Wilfried Granier is the Founder and CEO of Superprof, a global marketplace that connects millions of students with teachers across more than 70 countries. He launched the company after experiencing firsthand how difficult it could be to find the right teacher, even in well-connected markets, and set out to build a platform that would make learning more accessible, transparent, and scalable.

Under his leadership, Superprof has grown into one of the world’s largest tutoring platforms, spanning thousands of subjects including academic tutoring, languages, music, sports, and professional skills. The company has expanded internationally while maintaining a disciplined, long-term approach to growth, supported by a model that emphasizes strong marketplace dynamics and sustainable development.

Granier has focused on building a global organization capable of operating across diverse markets, with a team representing more than 40 nationalities. His approach combines a belief in the importance of human connection in learning with a commitment to using technology to improve access and discovery. Through Superprof, he continues to work toward a broader vision of making knowledge accessible to anyone, anywhere.

Tell us about your company and the problem it solves, or its benefit to learners or educators.

Superprof was built to solve a problem that seems simple on the surface but becomes surprisingly complex in practice: finding the right teacher. For most learners, discovery is fragmented, shaped by geography, personal networks, or chance encounters, which means that even when high-quality teachers exist, they are often invisible to the people who need them.

Wilfried Granier

We approached that problem by building a global marketplace that connects students and teachers into the same environment, where discovery becomes structured, transparent, and scalable. Today, Superprof operates in more than 70 countries and spans thousands of subjects, from academic tutoring and languages to music, sports, and professional skills. What connects all of this is a single idea, which is that learning does not happen in one format or at one stage of life, and the system that supports it needs to be equally flexible.

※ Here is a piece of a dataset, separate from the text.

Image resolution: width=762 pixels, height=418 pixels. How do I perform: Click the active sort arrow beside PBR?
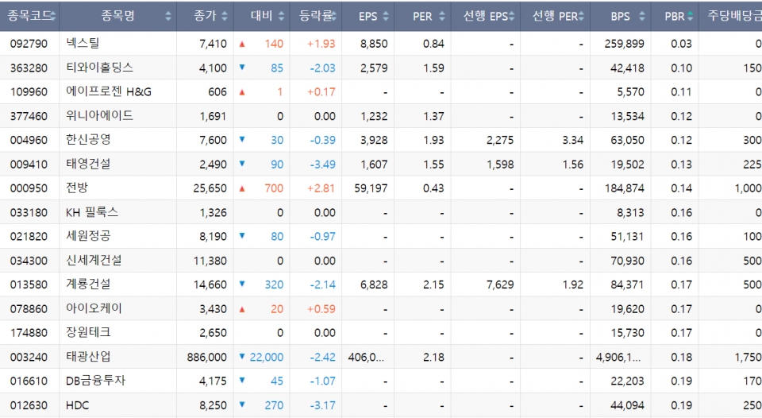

A defining feature of the platform is the mutual selection model, where students choose teachers based on profiles, experience, pricing, and reviews, while teachers retain the ability to accept students based on fit and expectations. This dynamic creates a more balanced relationship from the beginning, which tends to lead to stronger engagement and better outcomes over time. Rather than forcing a match, the platform facilitates alignment.

As the marketplace grows, it benefits from network effects that reinforce its value. Each new teacher expands the range of expertise available, which attracts more students, and each new student increases demand, which encourages more teachers to join. Over time, this creates a self-reinforcing ecosystem where access improves continuously without requiring a fundamentally new model.

At a broader level, Superprof plays a role in expanding access to knowledge. When geography is no longer a constraint, learners can find expertise that may not exist in their local environment. The result is not just convenience, but a more equitable distribution of learning opportunities across regions and backgrounds.

Where did the idea come from to create your company?

The starting point was very personal. I was trying to find a guitar teacher and realized that, despite living in a well-connected environment, the process was far more difficult than it should have been. There was no clear way to compare teachers, understand their experience, or even know who was available. The information existed, but it was scattered and inconsistent.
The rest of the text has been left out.